Complete the following →
1. In the post from Natasha's dad, on what date does he say the journey started?
2. In the post from Natasha's dad, rewrite the paragraph that begins "Natasha's diagnosis has affected many people" as a short list that keeps its main facts.

Exercise passage →

━━━━━━━━━━━━━━━━

Thoughts from Natasha’s dad… …
This journey started May 1st 2015. Within this journey are many stories:
A young, healthy, active girl suddenly having to deal with an aggressive tumor growing in her brain, and all the physical, emotional, psychological and spiritual turmoil that brings.
A mother whose world turns upside down and embarks on a mission to save her child.
A father who has the instinct to serve and protect his children and who now finds himself in completely unchartered waters.
A brother who, in the midst of defining himself, is thrust into a whole new reality.
A close friend watching someone she loves become physically weaker and weaker.
A grandmother …
An uncle …
Cousins …, family friends…, teachers at school…
Natasha’s diagnosis has affected many people, most of all her. Her desire to ‘go public’ vastly expanded the number of people touched by her story. Natasha, and all her family, have experienced many blessings over the past 9 months. The support, in its many forms, from people close and far has been astounding.
Part of my experience has been continually seeking a balance: holding on to hope, faith and belief in positive possibilities, while grappling with the gravity of Natasha’s disease. I try, and often succeed, at seeing the positive – counting the blessings.
Today Natasha had her fist treatment in this, her second, round of radiation therapy. It was a tough go. She came down with a cold a few days ago and is congested and feeling lousy. She vomited just before getting ready to go the hospital. Her tooth fell out while en route to the hospital (normal part of dental development). She was assigned to a treatment room different than what she used last time. (it’s actually a better room, but she wasn’t up for something different). Anyways, the day didn’t unfold as a set up for a successful first treatment.

━━━━━━━━━━━━━━━━

Entries shown →
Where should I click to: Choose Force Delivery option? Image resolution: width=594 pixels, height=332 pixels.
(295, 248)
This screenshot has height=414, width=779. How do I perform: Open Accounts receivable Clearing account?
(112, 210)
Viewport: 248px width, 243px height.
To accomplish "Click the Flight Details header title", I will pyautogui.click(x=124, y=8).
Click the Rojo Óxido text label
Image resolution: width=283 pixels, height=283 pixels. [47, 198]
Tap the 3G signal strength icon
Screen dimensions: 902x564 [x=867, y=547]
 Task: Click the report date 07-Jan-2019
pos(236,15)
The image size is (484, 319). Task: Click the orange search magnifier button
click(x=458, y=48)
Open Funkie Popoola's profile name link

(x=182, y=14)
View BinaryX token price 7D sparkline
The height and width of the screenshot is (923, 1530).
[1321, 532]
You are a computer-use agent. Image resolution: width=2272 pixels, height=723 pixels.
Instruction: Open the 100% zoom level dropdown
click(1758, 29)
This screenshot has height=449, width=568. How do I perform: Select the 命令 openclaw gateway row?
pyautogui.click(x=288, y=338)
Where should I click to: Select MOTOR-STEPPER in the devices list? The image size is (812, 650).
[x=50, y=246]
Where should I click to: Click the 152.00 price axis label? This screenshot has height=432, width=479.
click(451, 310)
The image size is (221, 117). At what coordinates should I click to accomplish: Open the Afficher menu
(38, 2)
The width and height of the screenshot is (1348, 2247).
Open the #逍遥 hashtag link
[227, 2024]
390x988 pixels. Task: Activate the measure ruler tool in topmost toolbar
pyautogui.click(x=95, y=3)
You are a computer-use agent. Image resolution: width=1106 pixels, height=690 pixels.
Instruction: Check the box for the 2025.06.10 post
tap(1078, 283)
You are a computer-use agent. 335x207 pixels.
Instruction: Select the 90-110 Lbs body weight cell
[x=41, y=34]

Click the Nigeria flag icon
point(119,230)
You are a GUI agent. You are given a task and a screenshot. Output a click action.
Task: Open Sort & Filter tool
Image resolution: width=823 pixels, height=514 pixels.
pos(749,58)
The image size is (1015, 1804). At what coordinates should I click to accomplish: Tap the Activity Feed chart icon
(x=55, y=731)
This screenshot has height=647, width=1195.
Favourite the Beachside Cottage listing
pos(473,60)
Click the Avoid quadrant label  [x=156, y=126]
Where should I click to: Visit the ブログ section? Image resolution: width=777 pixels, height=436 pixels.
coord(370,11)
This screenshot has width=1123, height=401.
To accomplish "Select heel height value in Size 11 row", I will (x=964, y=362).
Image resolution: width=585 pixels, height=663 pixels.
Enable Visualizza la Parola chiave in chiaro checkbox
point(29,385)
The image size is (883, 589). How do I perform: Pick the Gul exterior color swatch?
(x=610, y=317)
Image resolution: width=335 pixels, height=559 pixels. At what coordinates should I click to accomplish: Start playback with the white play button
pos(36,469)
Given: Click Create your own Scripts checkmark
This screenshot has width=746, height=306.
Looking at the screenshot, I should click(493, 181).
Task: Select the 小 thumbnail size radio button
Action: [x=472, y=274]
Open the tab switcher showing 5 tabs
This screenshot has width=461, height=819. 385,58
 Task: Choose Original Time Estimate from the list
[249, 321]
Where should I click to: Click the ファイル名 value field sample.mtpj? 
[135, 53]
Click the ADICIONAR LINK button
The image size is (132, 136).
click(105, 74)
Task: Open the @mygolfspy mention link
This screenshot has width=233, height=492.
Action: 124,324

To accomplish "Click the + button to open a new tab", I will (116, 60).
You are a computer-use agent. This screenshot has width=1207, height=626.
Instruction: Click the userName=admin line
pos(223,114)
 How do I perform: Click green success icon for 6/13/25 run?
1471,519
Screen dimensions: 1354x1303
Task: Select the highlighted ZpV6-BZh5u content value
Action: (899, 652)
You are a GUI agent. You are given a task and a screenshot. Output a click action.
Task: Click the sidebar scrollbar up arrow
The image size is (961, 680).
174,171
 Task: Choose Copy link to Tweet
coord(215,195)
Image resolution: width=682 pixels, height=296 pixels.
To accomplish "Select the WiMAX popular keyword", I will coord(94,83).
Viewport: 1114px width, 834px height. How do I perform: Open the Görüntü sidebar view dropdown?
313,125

━━━━━━━━━━━━━━━━

Per-task answers →
1. May 1st 2015.

2.
- Natasha's diagnosis has affected many people, her most of all.
- Her wish to go public greatly widened the number of people her story reached.
- Natasha and her family have had many blessings over the past 9 months.
- Support from people near and far has been astounding.